Can a short-circuit damage a hard disk drive?

Solution 1:

Yes, it's definitely possible. For example, the screw could short the +5V line to the +12V line and fry the hard drive's onboard controller.

Solution 2:

Yes it can.

A hard drive can fail indirectly: often hard drives which are used for long time tend to fail at next reboot/startup (caused by short circuit or normal power switch).

Other option: a surge from the wall socket or caused by induction after a short-circuit reached the drive electronic or controller (see below).

Note that there SHOULD be all kinds of fuses, diodes, capacitors and shielding that a electrical problem does not spread but cheap hardware is commonplace.

Just to mention it, there is also the problem of (logically) corrupt sectors if power fails while writing. This also should be covered by the drive (rotates long enough to finish write) but might not. Such corruptions might result in transient read errors but could need a disk repair or special tools to refresh the sector.

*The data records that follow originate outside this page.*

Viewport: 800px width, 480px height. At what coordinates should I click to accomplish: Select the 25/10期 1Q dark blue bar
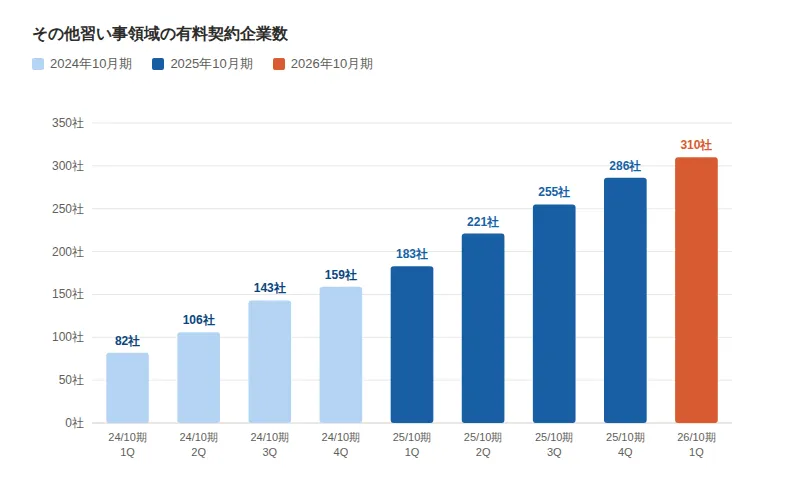pos(411,344)
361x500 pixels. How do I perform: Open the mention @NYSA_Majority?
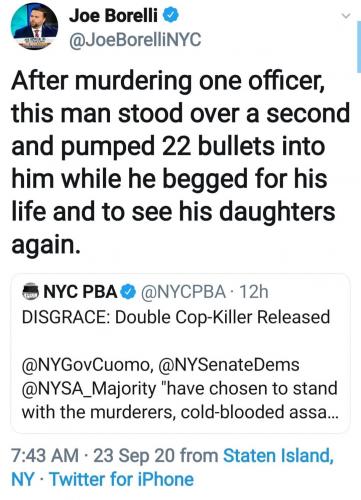click(89, 389)

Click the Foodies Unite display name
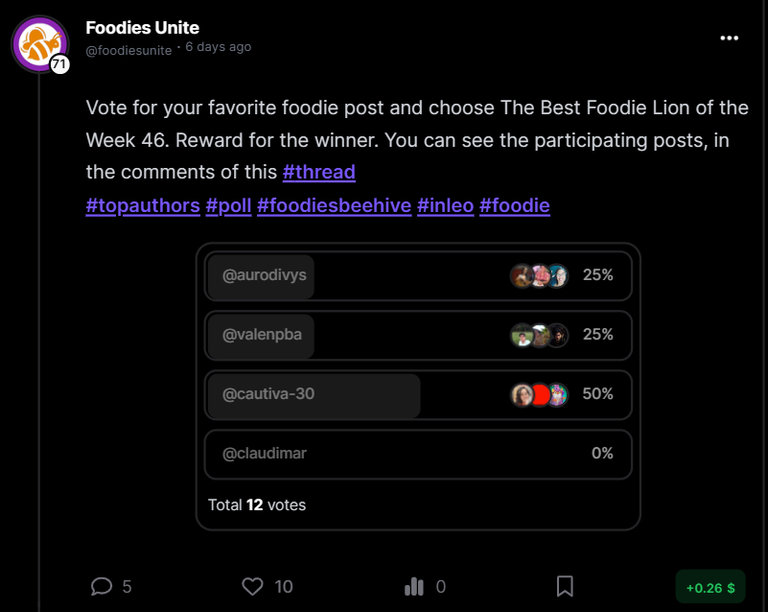click(x=143, y=28)
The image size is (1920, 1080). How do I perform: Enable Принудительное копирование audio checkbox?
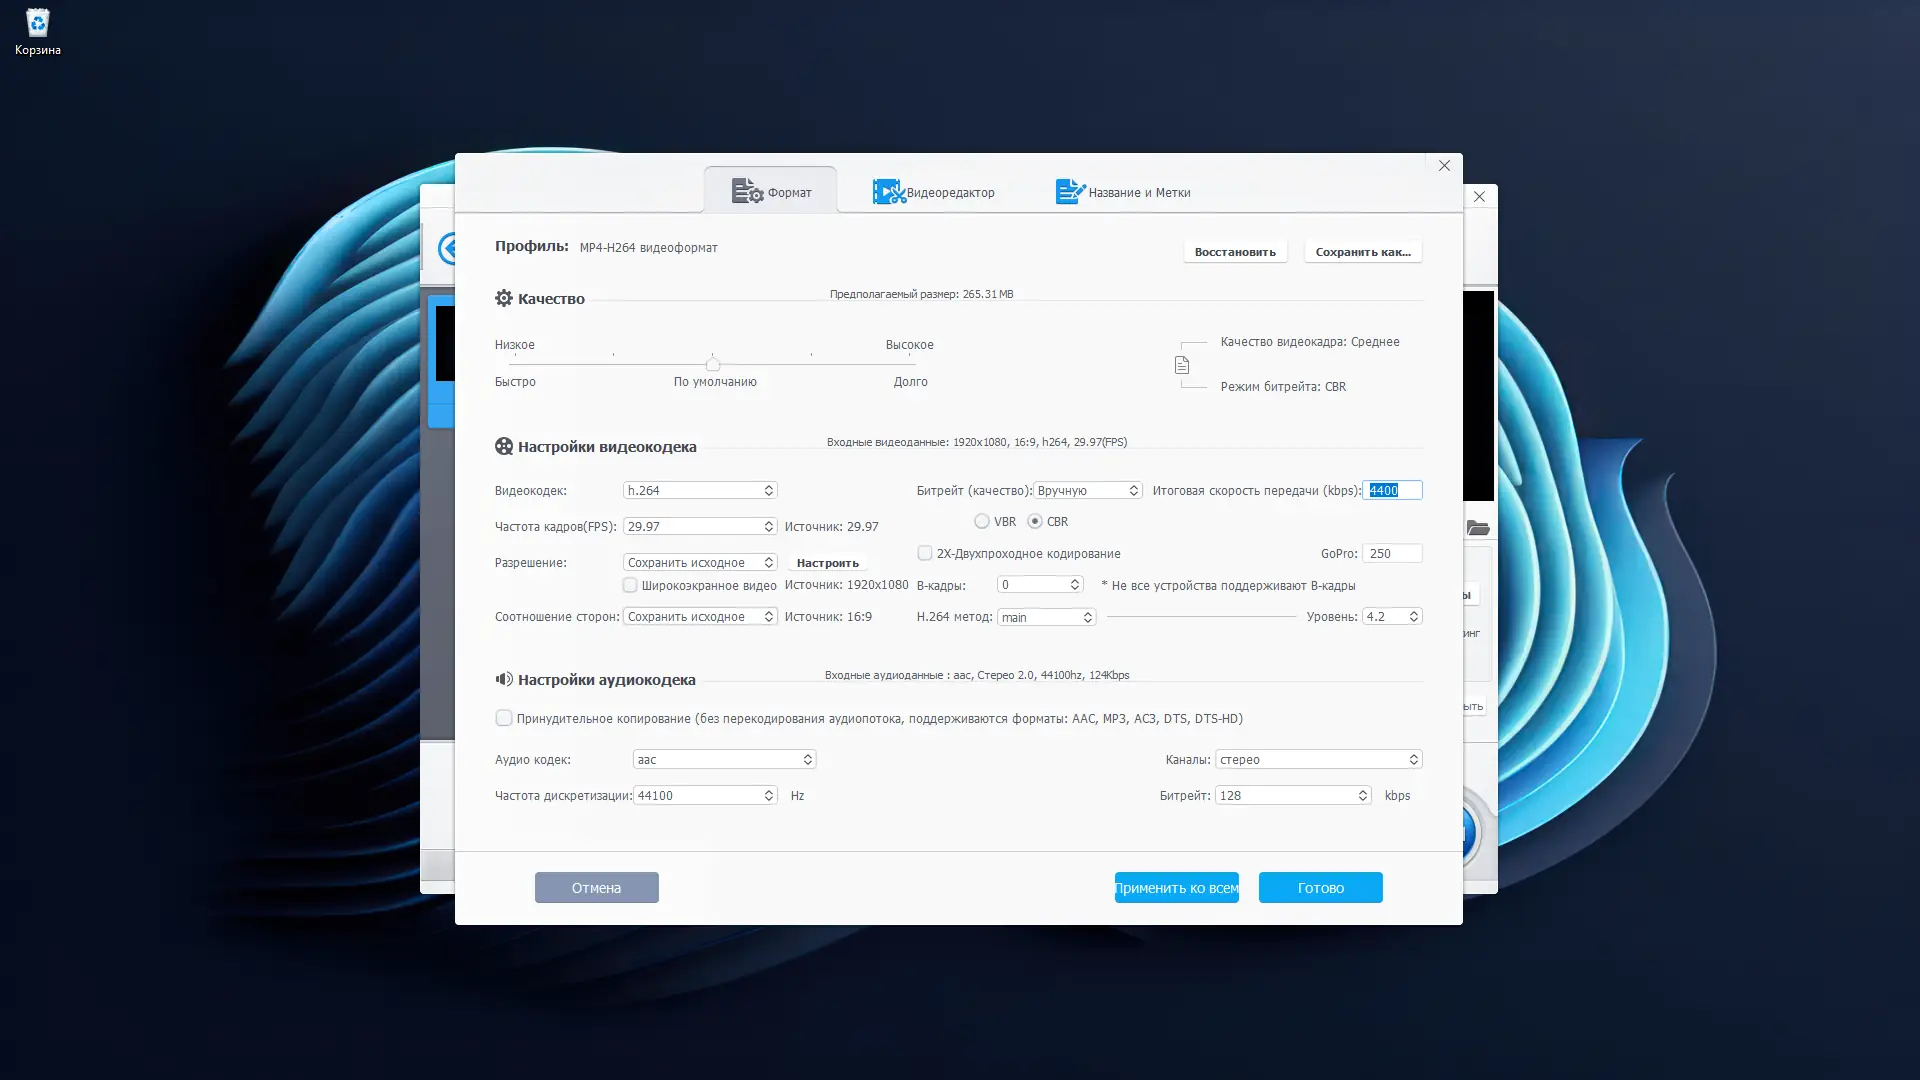(x=503, y=718)
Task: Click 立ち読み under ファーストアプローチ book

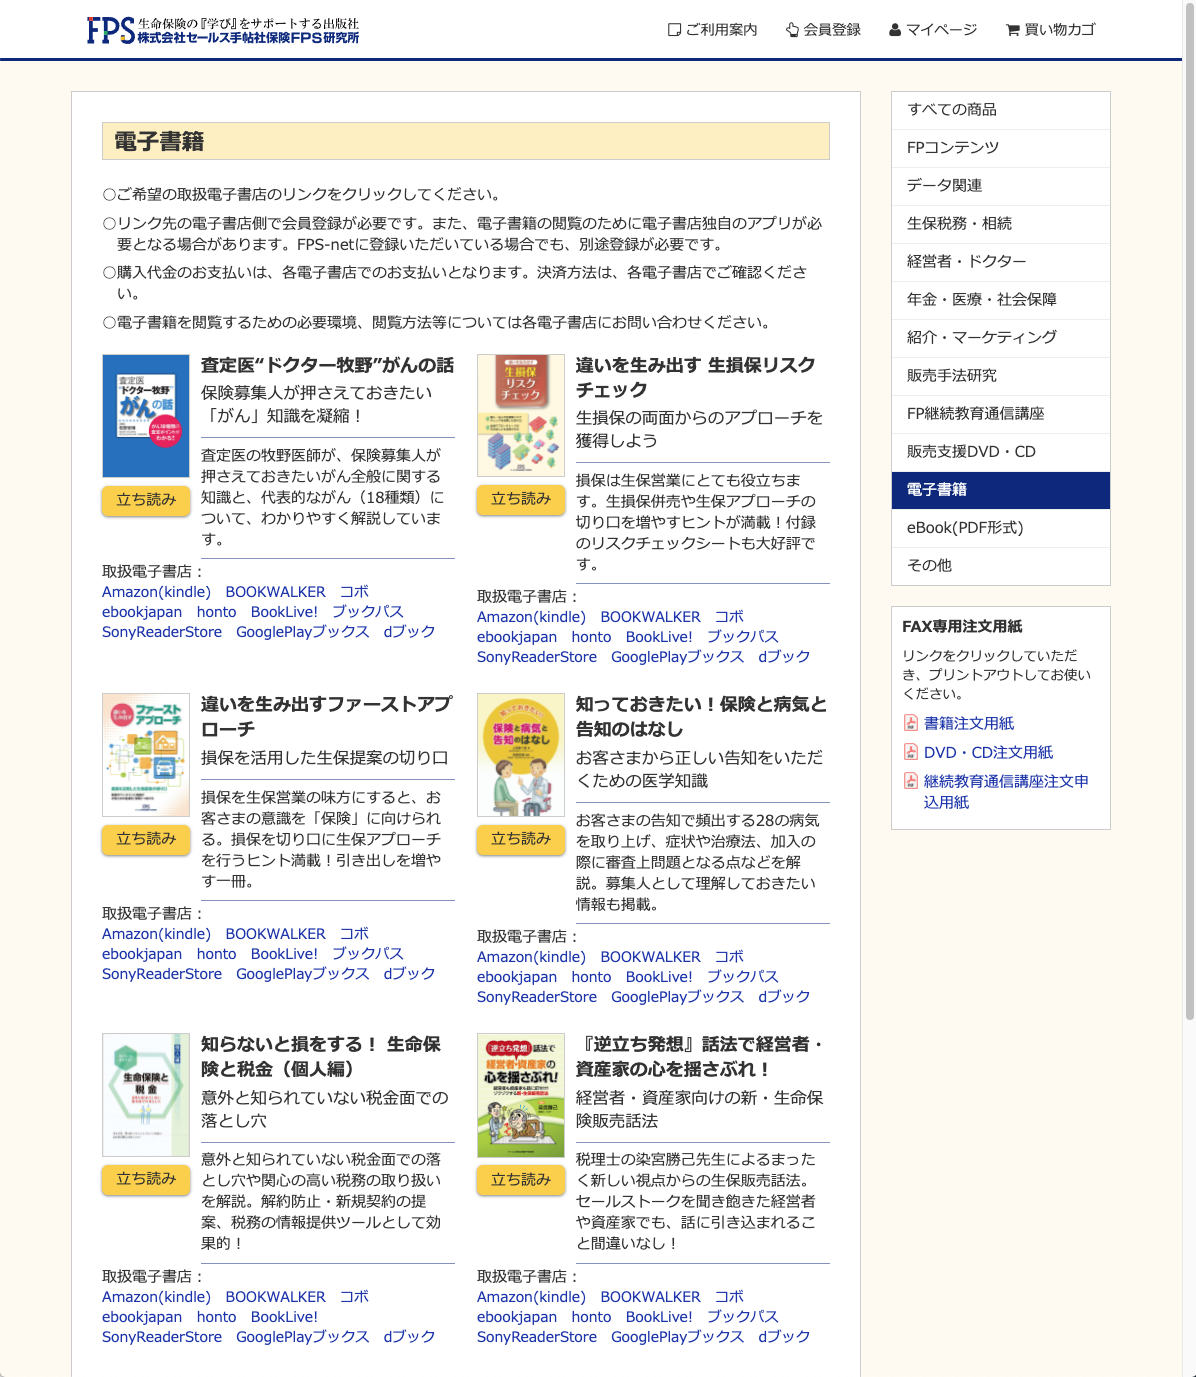Action: 146,839
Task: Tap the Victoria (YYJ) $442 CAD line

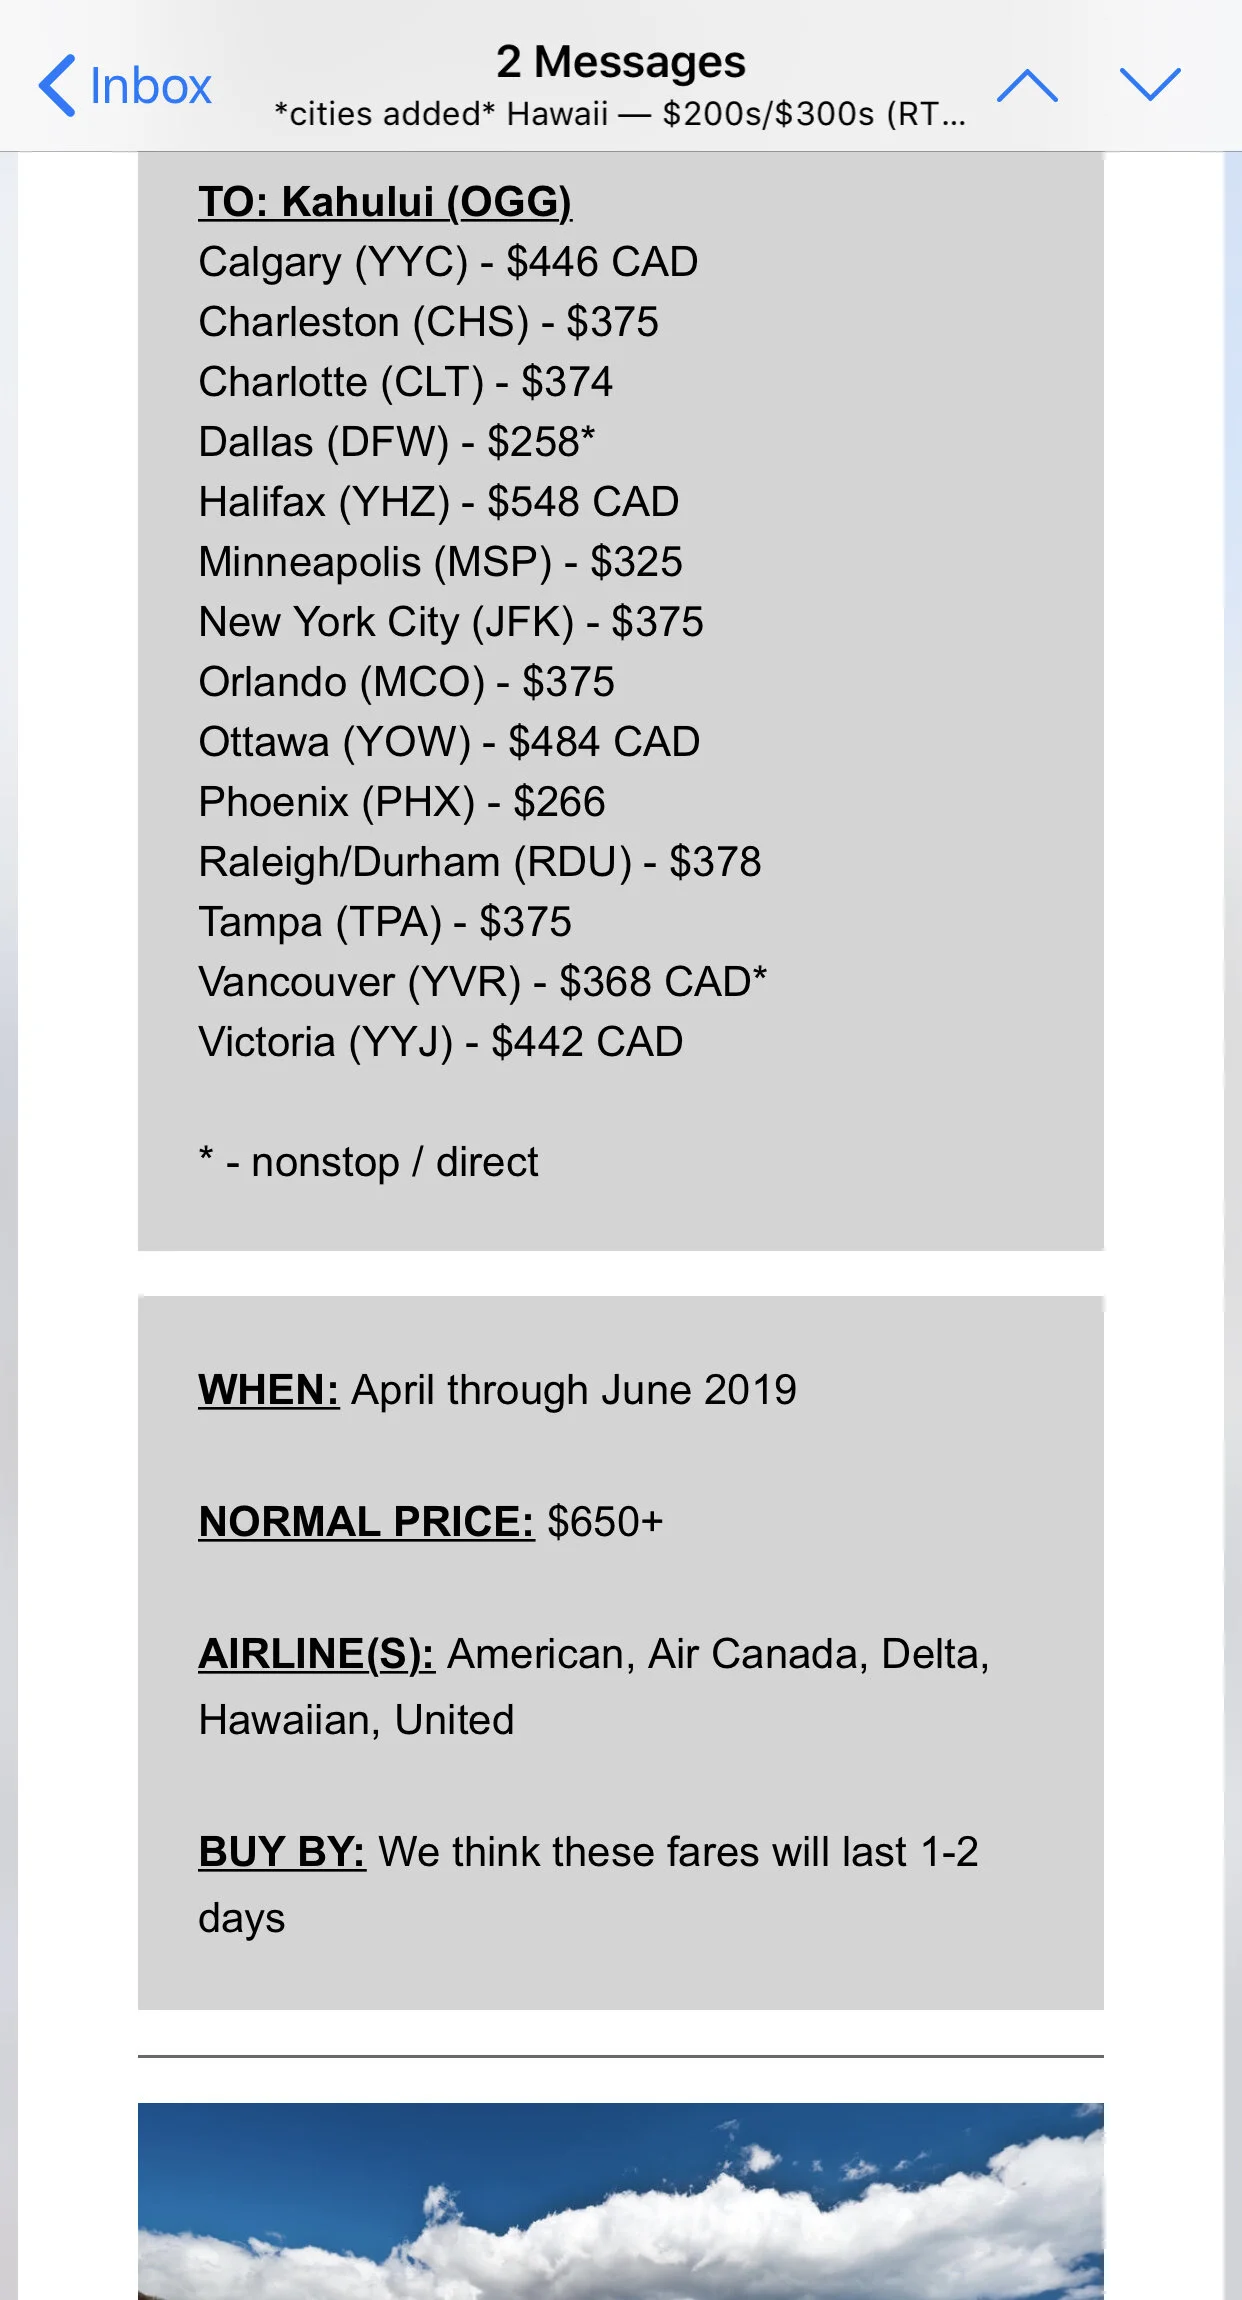Action: pos(441,1042)
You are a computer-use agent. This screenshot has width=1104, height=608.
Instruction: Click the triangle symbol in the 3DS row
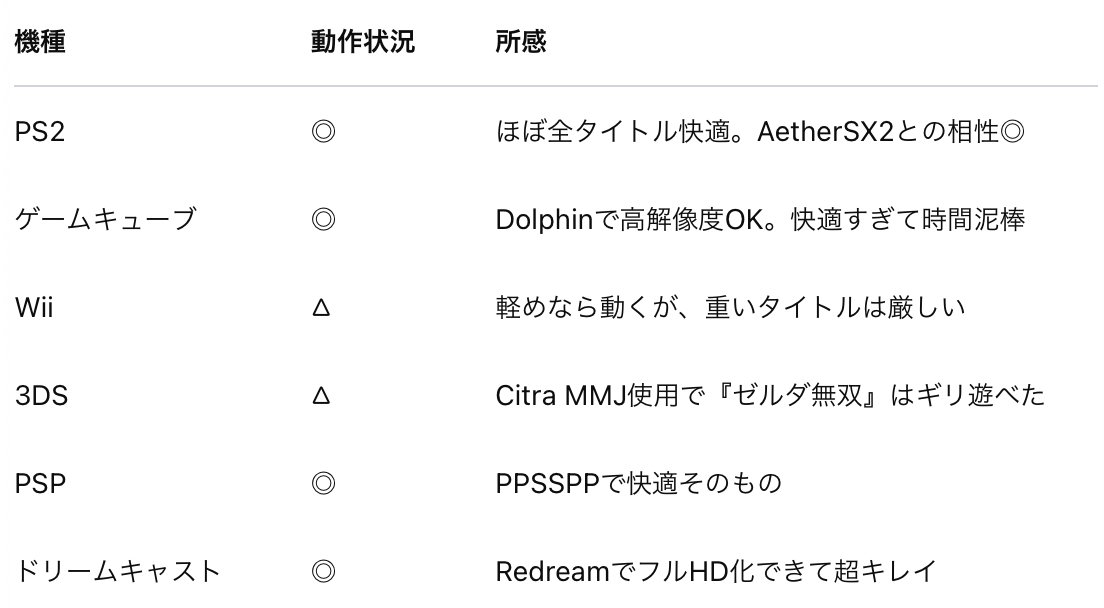point(321,395)
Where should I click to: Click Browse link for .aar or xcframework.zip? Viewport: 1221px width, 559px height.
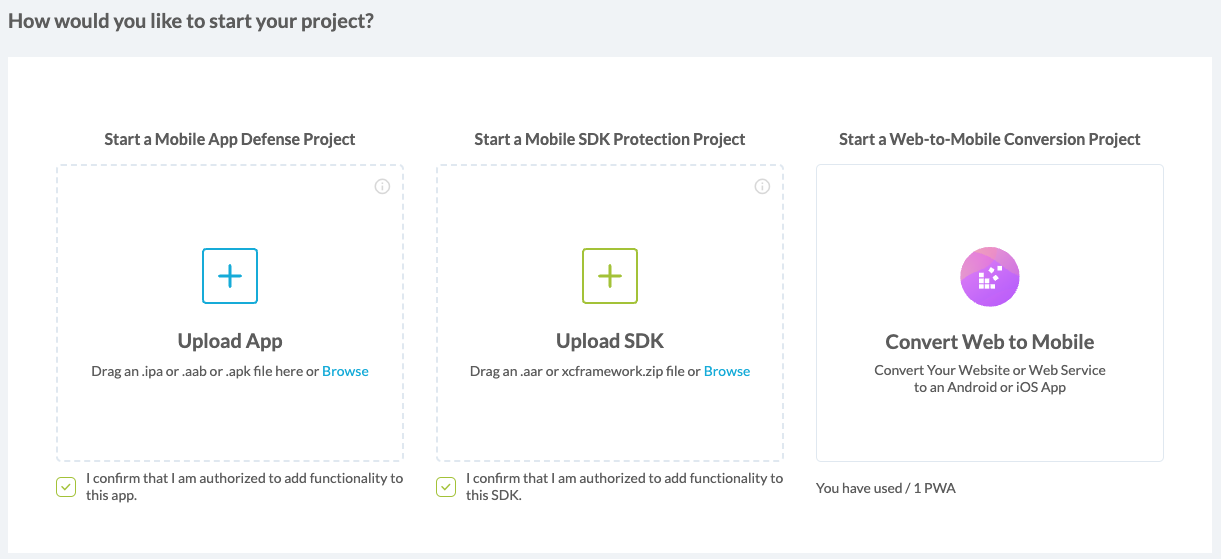[727, 371]
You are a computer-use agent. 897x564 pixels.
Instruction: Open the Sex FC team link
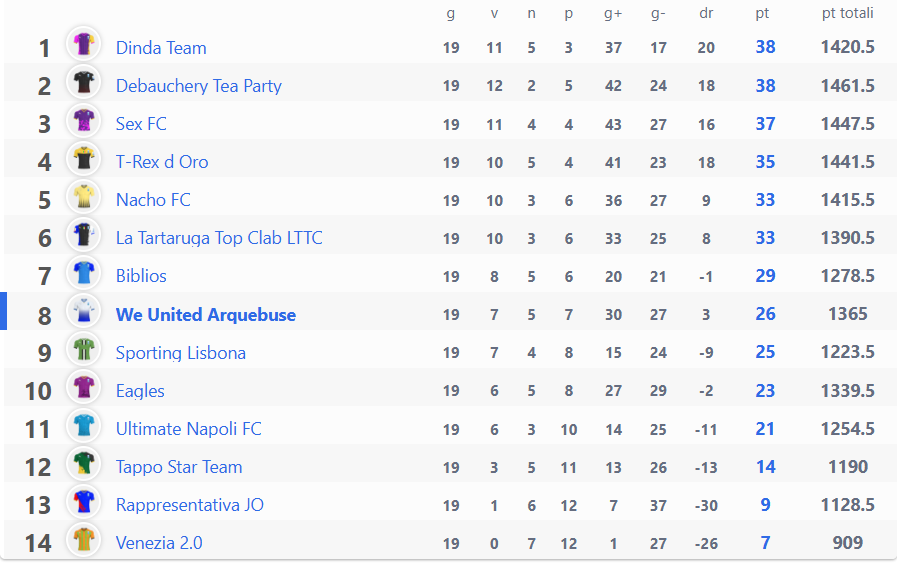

Typically hard to tell the reason, but a screw connecting the mainboards power lines with the grounded chasis (or with each other) does sound like a probable cause for a short-circuit which induced damage to the disk. (And again, it should not :)

One could say: you have been screwed. :)

However I want to add that your symptoms can also mean that the drive died first and short-circuited the computer or that the PSU was overloaded with the startup current demand from the drives.

Solution 3:

Yes!

I've lost two HDDs due to a short circuit. It was quite spectacular. An integrated circuit at the bottom of one exploded, resulting in a loud bang, a little fireball and a nice crater:

Photo of hard drive's printed circuit board. An integrated circuit with a cone-shaped lump with a hole in the middle is visible.